▶ _DOCUMENT SECTION_

If the preference is to keep it simple until the additional
indirection is needed, I will
remove the setup function abstraction.
> > +
> > +static void brcm_config_misc_regs(struct pci_dev *pdev,
> > + struct brcm_priv_data *brcm_priv)
> > +{
> > + pci_write_config_dword(pdev, XGMAC_PCIE_CFG_MSIX_ADDR_MATCH_LOW,
> > + XGMAC_PCIE_CFG_MSIX_ADDR_MATCH_LO_VALUE);
> > + pci_write_config_dword(pdev, XGMAC_PCIE_CFG_MSIX_ADDR_MATCH_HIGH,
> > + XGMAC_PCIE_CFG_MSIX_ADDR_MATCH_HI_VALUE);
> > +
> > + misc_iowrite(brcm_priv, XGMAC_PCIE_MISC_MSIX_ADDR_MATCH_LO_OFFSET,
> > + XGMAC_PCIE_MISC_MSIX_ADDR_MATCH_LO_VALUE);
> > + misc_iowrite(brcm_priv, XGMAC_PCIE_MISC_MSIX_ADDR_MATCH_HI_OFFSET,
> > + XGMAC_PCIE_MISC_MSIX_ADDR_MATCH_HI_VALUE);
> > +
> > + /* Enable Switch Link */
> > + misc_iowrite(brcm_priv, XGMAC_PCIE_MISC_MII_CTRL_OFFSET,
> > + XGMAC_PCIE_MISC_MII_CTRL_PAUSE_RX |
> > + XGMAC_PCIE_MISC_MII_CTRL_PAUSE_TX |
> > + XGMAC_PCIE_MISC_MII_CTRL_LINK_UP);
> > +}
> > +
> > +static int brcm_config_multi_msi(struct pci_dev *pdev,
> > + struct plat_stmmacenet_data *plat,
> > + struct stmmac_resources *res)
> > +{
> > + int ret;
> > + int i;
> > +
> > + ret = pci_alloc_irq_vectors(pdev, BRCM_XGMAC_MSI_VECTOR_MAX,
> > + BRCM_XGMAC_MSI_VECTOR_MAX,
> > + PCI_IRQ_MSI | PCI_IRQ_MSIX);
> > + if (ret < 0) {
> > + dev_err(&pdev->dev, "%s: multi MSI enablement failed\n",
> > + __func__);
> > + return ret;
> > + }
> > +
> > + /* For RX MSI */
> > + for (i = 0; i < plat->rx_queues_to_use; i++)

▶ _RECORDED DATA_

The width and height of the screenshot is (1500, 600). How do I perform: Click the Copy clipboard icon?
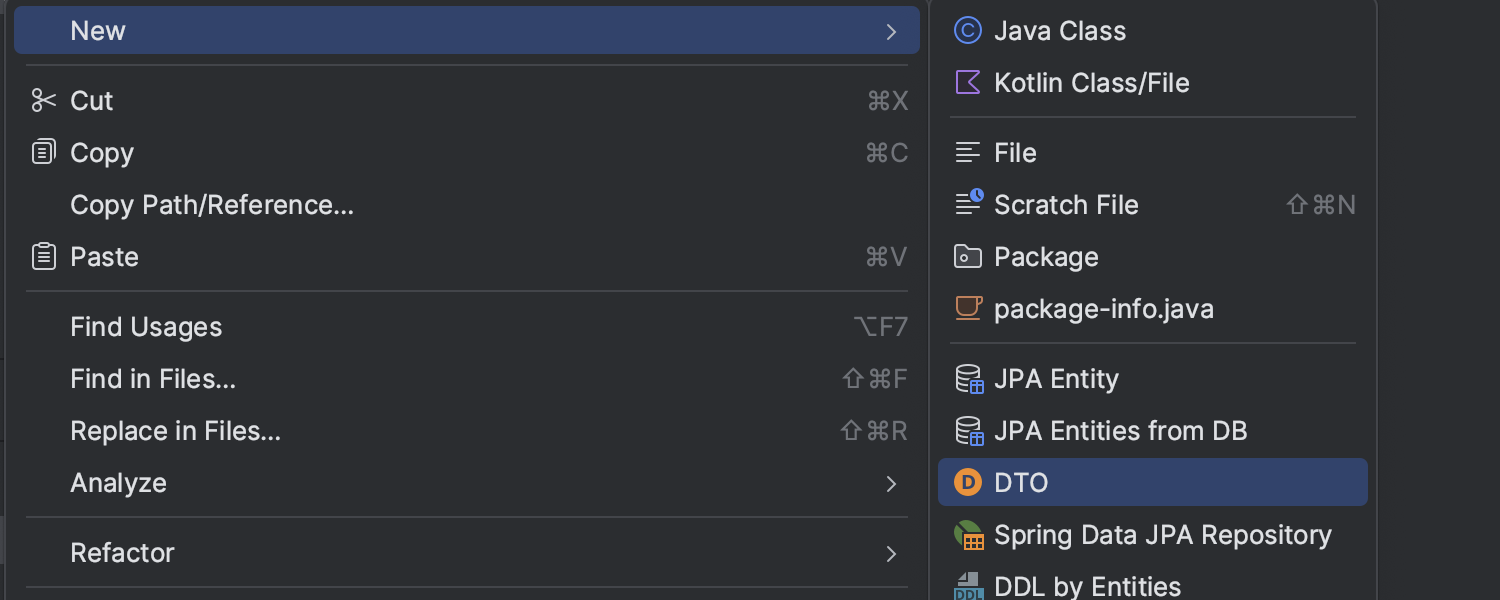[x=44, y=152]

▶ _GIVEN EXERCISE_
Continue the quoted brcm XGMAC driver code from the first line after the RX MSI loop header onward.

▶ _THE REPLY_
> > + res->rx_irq[i] =
> > + pci_irq_vector(pdev,
> > + BRCM_XGMAC_MSI_RX_VECTOR_START + i * 2);
> > +
> > + /* For TX MSI */
> > + for (i = 0; i < plat->tx_queues_to_use; i++)
> > + res->tx_irq[i] =
> > + pci_irq_vector(pdev,
> > + BRCM_XGMAC_MSI_TX_VECTOR_START + i * 2);
> > +
> > + res->irq = pci_irq_vector(pdev, BRCM_XGMAC_MSI_MAC_VECTOR);
> > +
> > + plat->flags |= STMMAC_FLAG_MULTI_MSI_EN;
> > + plat->flags |= STMMAC_FLAG_TSO_EN;
> > + plat->flags |= STMMAC_FLAG_SPH_DISABLE;
> > + return 0;
> > +}
> > +
> > +static int brcm_pci_resume(struct device *dev, void *bsp_priv)
> > +{
> > + struct pci_dev *pdev = to_pci_dev(dev);
> > +
> > + brcm_config_misc_regs(pdev, bsp_priv);
>
> Is it worth declaring struct pdev for one place that it's used?
>
> brcm_config_misc_regs(to_pci_dev(dev), bsp_priv);
>
> should work just as well.
>
Ack. Will change it.
> > +
> > + return stmmac_pci_plat_resume(dev, bsp_priv);
> > +}
> > +
> > +static int dwxgmac_brcm_pci_probe(struct pci_dev *pdev,
> > + const struct pci_device_id *id)
> > +{
> > + struct dwxgmac_brcm_pci_info *info =
> > + (struct dwxgmac_brcm_pci_info *)id->driver_data;
> > + struct plat_stmmacenet_data *plat;
> > + struct brcm_priv_data *brcm_priv;
> > + struct stmmac_resources res;
> > + struct device *dev;
> > + int rx_offset;
> > + int tx_offset;
> > + int vector;
> > + int ret;
> > +
> > + dev = &pdev->dev;
>
> As you go to the effort of declaring a struct device pointer, and
> assign it, do you think it would be a good idea to either use it for
> all &pdev->dev instances below, or just get rid of the two instances
> that you actually use "dev" ?
>
> I count six instances of "&pdev->dev" below vs two making use of "dev"
> directly.
>
Ack. I will change it.
> > +
> > + brcm_priv = devm_kzalloc(&pdev->dev, sizeof(*brcm_priv), GFP_KERNEL);
> > + if (!brcm_priv)
> > + return -ENOMEM;
> > +
> > + plat = stmmac_plat_dat_alloc(dev);
> > + if (!plat)
> > + return -ENOMEM;
> > +
> > + plat->axi = devm_kzalloc(&pdev->dev, sizeof(*plat->axi), GFP_KERNEL);
> > + if (!plat->axi)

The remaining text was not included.